In 1958, a military history organization known as the Civil War Round Table recommended that the monument be moved to nearby Grant Park, but the park board denied this request after learning it would cost $230,000 to complete the move. In the mid-1990s, the Chicago Park District fully conserved the monument, a process which included cleaning and treating both the sculpture and pedestal, as well as installing new lighting.

=== 21st century ===
On February 17, 2021, Mayor of Chicago Lori Lightfoot announced that, in an effort to confront the "hard truths of Chicago's racial history", 41 statues, plaques, and works of public art within the city were to be placed under review for possible removal by the Chicago Monuments Project. A potential rationale for the removal of the Grant Monument was that his "American Indian policies were well intentioned, but ultimately disastrous".

Lightfoot's decision was met with widespread criticism from historians and other government officials.

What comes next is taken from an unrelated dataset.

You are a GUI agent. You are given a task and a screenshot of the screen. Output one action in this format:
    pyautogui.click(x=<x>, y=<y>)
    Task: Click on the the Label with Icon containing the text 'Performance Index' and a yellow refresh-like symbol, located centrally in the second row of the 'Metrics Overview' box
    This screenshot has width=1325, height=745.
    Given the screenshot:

John O. McGinnis, a professor at Northwestern University Pritzker School of Law, pushed back against the monument's potential removal, saying that "[n]o general was more responsible for the Union's victory in the Civil War than was Grant." Kate Masur, another professor at Northwestern, argued against the "well intentioned, but ultimately disastrous" label, saying instead that Grant's personal policy towards American Indians was progressive for its time, and was hindered by other government officials. Tim Butler and Darin LaHood, members of the Illinois House of Representatives, both argued at once against the removal of statues dedicated to Grant or to Abraham Lincoln, as did the editorial board of the Chicago Tribune.